Prior to the date of those measures being introduced (referred to as “the past” or “Period 2”), Article 119 required that the benefits of the disadvantaged class accruing during that period had to be treated as “levelled up” to the benefits of the advantaged class (and could not then be reduced even if the benefits of the advantaged class accruing during that preiod were themselves defeasible) on the basis that, in the absence of Article 119 having been implemented into domestic law, those right formed the only valid frame or system of reference. Once Article 119 had been implemented into domestic law (referred to as “the future” or “Period 3”), then all that Article 119 required was equal treatment and it was a matter of domestic law policy as to what the level of those benefits ought to be.

The final issue left over for the Court of Appeal pending the outcome of the hearing before  CJEU was whether the introduction of s.62 as a matter of domestic legislation could itself have closed the Barber window.

The argument advanced by the Claimant was that – even if EU law precluded the 1996 Trust Deed from having its domestic law effect of retrospectively reducing benefits during the Barber window – the Barber window closed on the introduction of s.62 with effect from 1 January 1996.  What this meant was that “the past” ended on 31 December 1995 and “the future” began on 1 January 1996, with the result that Article 119 only prohibited the 1996 Trust Deed from retrospectively increasing NPAs to 65 for the period between 1 December 1991 and 31 December 1995, not for the period between 1 January 1996 and 2 May 1996, which period was governed exclusively by domestic law.

The Court of Appeal were unanimous in accepting these arguments.

It concluded that the Claimant was right in contending that:

  1. The domestic law effect of s.62 was to introduce into every occupational pension scheme an equal treatment rule that brought domestic law into compliance with the requirements of Article 119.
  2. This satisfied the “litmus test” laid down by the CJEU for the closing of the Barber window in terms of introducing into domestic law legally enforceable rights and remedies to benefits that complied with Article 119.
  3. The reason that the introduction of legally enforceable rights and remedies under domestic law was the litmus test for closing the Barber window was that it marked the transition from Member State non-compliance (where the rights and remedies had to be supplied by Article 119) to Member State compliance (where the rights and remedies were supplied by domestic law) which marked the transition from “the past” to “the future”.
  4. It could not make a difference whether those legally enforceable rights and remedies were imposed by statute or derived from textual amendments to the governing documentation of the Scheme brought about by the exercise of the Scheme’s amendment power.

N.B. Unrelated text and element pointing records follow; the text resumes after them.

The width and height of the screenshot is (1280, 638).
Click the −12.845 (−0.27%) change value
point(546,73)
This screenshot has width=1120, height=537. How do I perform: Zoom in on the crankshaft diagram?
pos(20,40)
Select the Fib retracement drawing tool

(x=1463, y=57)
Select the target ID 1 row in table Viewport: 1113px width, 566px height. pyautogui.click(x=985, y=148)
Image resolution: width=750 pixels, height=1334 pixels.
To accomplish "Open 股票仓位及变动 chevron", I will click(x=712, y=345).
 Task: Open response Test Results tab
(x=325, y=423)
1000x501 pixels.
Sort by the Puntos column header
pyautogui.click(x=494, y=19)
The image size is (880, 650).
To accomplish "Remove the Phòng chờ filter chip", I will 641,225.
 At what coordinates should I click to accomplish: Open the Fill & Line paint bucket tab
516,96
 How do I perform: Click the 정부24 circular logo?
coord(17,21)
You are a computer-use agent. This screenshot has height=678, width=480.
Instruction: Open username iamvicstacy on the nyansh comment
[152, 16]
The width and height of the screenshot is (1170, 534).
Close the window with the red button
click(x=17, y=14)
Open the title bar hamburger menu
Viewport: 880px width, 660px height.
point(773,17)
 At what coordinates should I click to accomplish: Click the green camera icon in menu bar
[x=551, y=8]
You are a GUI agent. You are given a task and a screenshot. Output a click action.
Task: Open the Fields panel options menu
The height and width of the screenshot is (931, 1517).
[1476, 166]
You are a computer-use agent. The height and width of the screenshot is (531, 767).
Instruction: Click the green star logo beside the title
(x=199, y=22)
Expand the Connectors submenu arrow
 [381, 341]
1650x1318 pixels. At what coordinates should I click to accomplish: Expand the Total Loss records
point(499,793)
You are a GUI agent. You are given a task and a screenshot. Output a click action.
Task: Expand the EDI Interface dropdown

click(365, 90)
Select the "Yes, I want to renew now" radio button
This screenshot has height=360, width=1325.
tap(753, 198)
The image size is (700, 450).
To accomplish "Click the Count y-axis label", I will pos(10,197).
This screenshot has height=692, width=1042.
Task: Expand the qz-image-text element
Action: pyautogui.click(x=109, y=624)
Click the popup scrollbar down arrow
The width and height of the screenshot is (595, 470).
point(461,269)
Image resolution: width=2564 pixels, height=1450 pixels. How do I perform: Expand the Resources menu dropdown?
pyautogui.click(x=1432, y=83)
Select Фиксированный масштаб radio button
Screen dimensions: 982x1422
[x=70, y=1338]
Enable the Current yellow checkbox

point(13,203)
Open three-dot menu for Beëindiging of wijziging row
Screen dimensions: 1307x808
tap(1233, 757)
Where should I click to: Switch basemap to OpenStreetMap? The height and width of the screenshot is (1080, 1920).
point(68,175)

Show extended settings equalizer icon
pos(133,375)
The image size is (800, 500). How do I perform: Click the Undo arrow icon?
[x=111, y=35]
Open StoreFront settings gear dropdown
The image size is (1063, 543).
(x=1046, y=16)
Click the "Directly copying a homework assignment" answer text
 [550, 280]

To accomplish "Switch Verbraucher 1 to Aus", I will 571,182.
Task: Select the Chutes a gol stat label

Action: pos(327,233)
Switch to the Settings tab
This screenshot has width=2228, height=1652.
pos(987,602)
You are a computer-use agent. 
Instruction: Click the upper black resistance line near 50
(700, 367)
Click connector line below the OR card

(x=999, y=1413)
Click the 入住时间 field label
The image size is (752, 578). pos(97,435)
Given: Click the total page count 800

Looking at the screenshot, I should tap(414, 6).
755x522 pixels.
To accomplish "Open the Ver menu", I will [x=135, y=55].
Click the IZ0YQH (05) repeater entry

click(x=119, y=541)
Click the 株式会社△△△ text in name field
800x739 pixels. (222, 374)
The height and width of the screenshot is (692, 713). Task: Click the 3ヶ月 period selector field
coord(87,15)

This is an important decision in the narrative of equalisation because it confirms for the first time that the introduction of s.62 was a domestic law measure capable of closing the Barber window for any occupational pension scheme where the Barber window was still open on 1 January 1996.

The wider practical effect of this within the industry will need to be considered.

The range of schemes affected by this development is unlikely to be great given that it will only impact those schemes which sought (consistently with their own governing documentation) retrospective changes to the NPAs of members and only then if such retrospective changes were made after 1 January 1996 and before the introduction of s.67 of the Pensions Act 1995 with effect from 6 April 1997.  Yet for any scheme that does meet those criteria, there is clearly the welcome potential for this decision to result in a material reduction in liabilities.

Sebastian Allen acted for the successful appellant, Safeway Ltd, instructed by DWF LLP.